Задание - В приведённом ниже фрагменте о Маркелле Радышевском перечислите всех, кого записка «О повреждении веры христианския» называет виновниками повреждения веры. Укажите каждого с тем званием, которое дано в цитате.

Цитируемый текст -
Письмо выдаёт в авторе духовного единомышленника Стефана Яворского и Маркелла Радышевского, о которых он отзывается с похвалой за то, что они не побоялись открыто обличить ересь Феофана Прокоповича. Не случайно, что на полях рукописи против фамилии Радышевский имеется приписка рукою Феофана: «От сего знать, что автор сообщник Радышевского» (л. 23 об./8). Многие идеи и детали, упоминаемые в письме, указывают на то, что оно могло появиться в кругу лиц, близких к Маркеллу Радышевскому, главному разоблачителю Феофана. Именно вокруг Радышевского, бывшего архимандрита новгородского Юрьева монастыря, а в то время узника московского Симонова монастыря, сложилась в начале 1730-х гг. наиболее активная оппозиционная партия консерваторов — ревнителей чистоты православия, мечтавших о возвращении к «дедовским и отеческим законам» допетровской Руси, о восстановлении патриаршества и оппозиционно настроенных по отношению к Синоду, к проникнутым лютеранским духом представителям духовенства. Именно кружок Радышевского в начале 1730-х гг., продолжая дело своего идейного учителя Стефана Яворского, ставил целью планомерное разоблачение еретических взглядов и писаний Феофана. Так, ещё в декабре 1727 г. Радышевский подал на имя Петра II записку «О повреждении веры христианския», в которой писал, что «повреждение веры христианской учинено от новгородского архиерея Феофана и от протчих ево согласников: резанского архиерея Гавриила и от архимандрита Феофила Крулика, также и от бывшаго архиерея Феодоса» [9, ч. 9, л. 620-621]. По указу от 28 марта 1729 г. Маркелл Радышевский находился

под домашним арестом в московском Симонове монастыре, где написал три обширных богословско-полемических труда с критикой сочинений Феофана.

[Записи для поиска отображаемых объектов]

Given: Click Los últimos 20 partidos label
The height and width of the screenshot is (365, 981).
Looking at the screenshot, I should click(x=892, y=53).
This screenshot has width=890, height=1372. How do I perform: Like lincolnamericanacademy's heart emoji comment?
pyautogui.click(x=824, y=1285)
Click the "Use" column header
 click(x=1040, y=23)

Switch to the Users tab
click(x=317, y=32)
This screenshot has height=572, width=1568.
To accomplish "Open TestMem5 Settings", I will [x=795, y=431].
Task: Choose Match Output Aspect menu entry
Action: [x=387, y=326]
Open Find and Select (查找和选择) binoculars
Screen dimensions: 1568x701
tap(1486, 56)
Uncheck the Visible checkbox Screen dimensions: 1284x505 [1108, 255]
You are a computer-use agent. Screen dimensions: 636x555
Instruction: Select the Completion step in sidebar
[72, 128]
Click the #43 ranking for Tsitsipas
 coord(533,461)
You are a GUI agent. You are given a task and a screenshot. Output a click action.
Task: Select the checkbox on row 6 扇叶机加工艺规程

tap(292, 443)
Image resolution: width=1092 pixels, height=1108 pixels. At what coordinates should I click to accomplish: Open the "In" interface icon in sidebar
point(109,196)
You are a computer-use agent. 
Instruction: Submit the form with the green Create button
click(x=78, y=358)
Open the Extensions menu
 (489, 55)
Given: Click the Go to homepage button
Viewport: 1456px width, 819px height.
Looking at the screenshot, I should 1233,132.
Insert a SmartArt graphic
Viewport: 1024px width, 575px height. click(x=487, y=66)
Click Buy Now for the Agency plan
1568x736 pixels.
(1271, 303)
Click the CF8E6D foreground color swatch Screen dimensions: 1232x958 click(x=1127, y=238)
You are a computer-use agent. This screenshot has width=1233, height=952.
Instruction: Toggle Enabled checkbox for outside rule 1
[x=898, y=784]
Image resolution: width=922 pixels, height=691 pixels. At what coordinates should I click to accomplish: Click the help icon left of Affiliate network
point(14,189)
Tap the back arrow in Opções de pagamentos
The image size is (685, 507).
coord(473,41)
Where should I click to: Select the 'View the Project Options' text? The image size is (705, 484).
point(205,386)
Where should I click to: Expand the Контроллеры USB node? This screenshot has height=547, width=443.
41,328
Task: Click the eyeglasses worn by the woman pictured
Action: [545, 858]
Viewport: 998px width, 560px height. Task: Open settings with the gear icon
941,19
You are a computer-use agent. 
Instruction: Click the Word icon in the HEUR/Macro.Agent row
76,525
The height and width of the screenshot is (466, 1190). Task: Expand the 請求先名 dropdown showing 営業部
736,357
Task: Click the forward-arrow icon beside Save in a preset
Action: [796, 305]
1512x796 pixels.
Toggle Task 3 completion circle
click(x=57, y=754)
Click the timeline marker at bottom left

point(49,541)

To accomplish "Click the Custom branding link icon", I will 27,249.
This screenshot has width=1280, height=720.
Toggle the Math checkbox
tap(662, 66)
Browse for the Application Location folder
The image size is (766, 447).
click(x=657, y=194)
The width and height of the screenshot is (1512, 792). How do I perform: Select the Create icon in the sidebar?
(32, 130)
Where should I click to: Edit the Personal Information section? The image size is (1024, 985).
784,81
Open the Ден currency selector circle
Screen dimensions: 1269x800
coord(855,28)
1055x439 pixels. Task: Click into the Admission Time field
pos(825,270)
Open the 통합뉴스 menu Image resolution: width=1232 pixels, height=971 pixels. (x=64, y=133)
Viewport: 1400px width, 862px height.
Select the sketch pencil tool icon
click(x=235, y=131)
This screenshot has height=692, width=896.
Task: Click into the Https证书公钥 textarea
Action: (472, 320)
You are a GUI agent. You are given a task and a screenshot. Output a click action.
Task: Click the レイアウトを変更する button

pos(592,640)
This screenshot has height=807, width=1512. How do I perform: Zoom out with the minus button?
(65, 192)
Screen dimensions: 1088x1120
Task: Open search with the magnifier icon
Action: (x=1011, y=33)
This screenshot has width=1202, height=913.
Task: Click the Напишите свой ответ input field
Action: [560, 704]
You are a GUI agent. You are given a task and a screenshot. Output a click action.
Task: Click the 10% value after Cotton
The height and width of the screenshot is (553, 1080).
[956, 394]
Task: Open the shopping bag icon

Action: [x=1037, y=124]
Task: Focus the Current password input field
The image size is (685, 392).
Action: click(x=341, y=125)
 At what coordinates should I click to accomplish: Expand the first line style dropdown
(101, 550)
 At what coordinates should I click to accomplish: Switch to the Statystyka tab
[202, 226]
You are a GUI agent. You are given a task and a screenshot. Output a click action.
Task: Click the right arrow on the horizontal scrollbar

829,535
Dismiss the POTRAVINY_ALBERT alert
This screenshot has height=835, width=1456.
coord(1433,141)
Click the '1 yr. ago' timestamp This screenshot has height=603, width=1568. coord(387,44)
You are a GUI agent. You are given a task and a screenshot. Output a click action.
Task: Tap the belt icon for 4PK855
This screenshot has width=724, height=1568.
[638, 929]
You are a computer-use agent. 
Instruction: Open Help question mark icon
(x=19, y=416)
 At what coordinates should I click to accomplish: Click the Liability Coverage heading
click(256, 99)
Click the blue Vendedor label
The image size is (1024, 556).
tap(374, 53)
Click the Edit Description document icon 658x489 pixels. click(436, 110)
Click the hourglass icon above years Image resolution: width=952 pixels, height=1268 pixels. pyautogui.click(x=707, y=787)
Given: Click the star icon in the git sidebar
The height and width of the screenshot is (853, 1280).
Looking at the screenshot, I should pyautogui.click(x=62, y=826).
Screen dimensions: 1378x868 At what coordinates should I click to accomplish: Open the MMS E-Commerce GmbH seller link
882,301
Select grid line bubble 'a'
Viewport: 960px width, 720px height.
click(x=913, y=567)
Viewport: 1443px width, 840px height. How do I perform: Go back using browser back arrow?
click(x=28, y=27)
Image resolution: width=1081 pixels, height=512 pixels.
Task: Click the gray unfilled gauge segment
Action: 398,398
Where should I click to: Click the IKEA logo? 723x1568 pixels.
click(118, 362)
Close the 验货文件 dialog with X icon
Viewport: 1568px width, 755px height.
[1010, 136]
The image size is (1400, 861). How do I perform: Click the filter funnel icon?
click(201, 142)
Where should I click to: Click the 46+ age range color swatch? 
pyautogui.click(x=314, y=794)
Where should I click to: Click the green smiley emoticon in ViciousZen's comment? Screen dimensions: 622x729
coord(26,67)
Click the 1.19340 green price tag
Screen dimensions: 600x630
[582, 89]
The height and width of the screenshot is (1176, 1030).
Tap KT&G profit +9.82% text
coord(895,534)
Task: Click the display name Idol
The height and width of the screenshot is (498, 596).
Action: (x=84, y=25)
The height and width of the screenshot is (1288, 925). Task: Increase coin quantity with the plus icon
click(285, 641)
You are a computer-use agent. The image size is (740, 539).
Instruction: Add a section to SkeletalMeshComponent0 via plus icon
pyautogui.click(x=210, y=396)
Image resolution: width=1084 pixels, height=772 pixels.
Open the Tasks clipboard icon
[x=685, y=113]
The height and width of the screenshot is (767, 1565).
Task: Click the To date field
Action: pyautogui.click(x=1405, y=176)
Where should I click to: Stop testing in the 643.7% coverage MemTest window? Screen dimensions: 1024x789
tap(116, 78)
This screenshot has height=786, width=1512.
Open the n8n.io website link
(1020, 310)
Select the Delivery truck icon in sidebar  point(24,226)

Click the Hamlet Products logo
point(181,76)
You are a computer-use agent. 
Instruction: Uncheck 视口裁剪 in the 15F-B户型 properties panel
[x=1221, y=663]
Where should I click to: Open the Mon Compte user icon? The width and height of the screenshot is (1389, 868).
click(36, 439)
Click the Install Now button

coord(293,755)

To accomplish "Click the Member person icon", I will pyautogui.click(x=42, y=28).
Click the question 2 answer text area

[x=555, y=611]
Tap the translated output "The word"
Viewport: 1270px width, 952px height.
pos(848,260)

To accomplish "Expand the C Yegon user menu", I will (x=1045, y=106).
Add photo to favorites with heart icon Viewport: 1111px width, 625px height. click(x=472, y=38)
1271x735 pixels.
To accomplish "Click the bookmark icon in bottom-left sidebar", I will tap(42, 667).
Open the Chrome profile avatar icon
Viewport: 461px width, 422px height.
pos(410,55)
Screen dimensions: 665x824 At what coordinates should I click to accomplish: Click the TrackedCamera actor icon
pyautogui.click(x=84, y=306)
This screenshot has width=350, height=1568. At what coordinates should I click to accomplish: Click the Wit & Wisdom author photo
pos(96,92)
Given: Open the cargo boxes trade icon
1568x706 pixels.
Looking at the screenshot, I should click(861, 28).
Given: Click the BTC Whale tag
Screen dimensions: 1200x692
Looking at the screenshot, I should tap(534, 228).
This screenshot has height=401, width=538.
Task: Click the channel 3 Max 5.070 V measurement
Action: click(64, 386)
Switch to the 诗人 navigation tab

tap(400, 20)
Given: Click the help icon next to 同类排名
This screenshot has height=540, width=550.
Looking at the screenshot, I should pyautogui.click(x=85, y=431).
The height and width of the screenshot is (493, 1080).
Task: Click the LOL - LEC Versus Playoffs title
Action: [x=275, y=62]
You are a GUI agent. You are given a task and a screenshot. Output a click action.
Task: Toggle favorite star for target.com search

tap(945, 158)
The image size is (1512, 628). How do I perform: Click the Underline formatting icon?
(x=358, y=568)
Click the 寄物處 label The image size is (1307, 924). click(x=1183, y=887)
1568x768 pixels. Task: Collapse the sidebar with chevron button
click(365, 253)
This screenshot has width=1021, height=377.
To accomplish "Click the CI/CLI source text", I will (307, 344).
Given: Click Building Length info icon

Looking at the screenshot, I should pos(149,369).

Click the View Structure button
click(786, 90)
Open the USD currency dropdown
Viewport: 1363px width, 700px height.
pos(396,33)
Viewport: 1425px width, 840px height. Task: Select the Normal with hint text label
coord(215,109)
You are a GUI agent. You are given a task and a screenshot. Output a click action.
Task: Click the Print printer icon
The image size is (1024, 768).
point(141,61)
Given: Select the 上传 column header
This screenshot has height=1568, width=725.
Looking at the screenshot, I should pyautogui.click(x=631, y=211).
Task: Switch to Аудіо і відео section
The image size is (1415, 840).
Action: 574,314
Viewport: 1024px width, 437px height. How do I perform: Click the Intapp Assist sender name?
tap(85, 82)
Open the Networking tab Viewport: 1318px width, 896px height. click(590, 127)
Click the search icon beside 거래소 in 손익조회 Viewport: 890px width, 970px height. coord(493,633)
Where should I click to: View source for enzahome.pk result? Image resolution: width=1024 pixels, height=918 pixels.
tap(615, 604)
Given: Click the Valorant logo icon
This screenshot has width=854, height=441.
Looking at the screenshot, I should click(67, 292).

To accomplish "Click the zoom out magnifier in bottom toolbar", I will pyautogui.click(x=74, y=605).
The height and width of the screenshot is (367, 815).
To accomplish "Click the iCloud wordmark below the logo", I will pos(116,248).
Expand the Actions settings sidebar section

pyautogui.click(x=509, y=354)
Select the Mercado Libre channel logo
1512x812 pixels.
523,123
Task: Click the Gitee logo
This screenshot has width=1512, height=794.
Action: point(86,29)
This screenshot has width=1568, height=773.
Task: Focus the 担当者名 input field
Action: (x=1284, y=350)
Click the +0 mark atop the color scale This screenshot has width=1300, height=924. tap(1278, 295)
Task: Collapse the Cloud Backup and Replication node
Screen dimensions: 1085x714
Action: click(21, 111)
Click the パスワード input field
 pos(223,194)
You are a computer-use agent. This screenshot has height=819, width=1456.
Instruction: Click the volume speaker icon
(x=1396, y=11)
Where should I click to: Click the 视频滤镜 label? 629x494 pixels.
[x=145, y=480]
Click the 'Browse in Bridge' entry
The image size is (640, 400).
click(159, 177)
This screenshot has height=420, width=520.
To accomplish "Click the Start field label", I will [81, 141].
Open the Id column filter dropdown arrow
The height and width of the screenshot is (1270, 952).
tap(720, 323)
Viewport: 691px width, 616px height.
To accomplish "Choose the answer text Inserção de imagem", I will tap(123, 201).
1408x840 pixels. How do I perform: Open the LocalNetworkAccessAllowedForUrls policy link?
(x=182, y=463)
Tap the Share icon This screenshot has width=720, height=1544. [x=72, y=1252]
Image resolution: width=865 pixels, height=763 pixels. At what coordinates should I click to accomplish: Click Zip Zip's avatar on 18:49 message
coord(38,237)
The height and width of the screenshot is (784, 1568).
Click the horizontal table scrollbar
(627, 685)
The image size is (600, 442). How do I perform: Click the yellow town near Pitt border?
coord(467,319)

Ответ к заданию -
- новгородский архиерей Феофан
- резанский архиерей Гавриил
- архимандрит Феофил Крулик
- бывший архиерей Феодос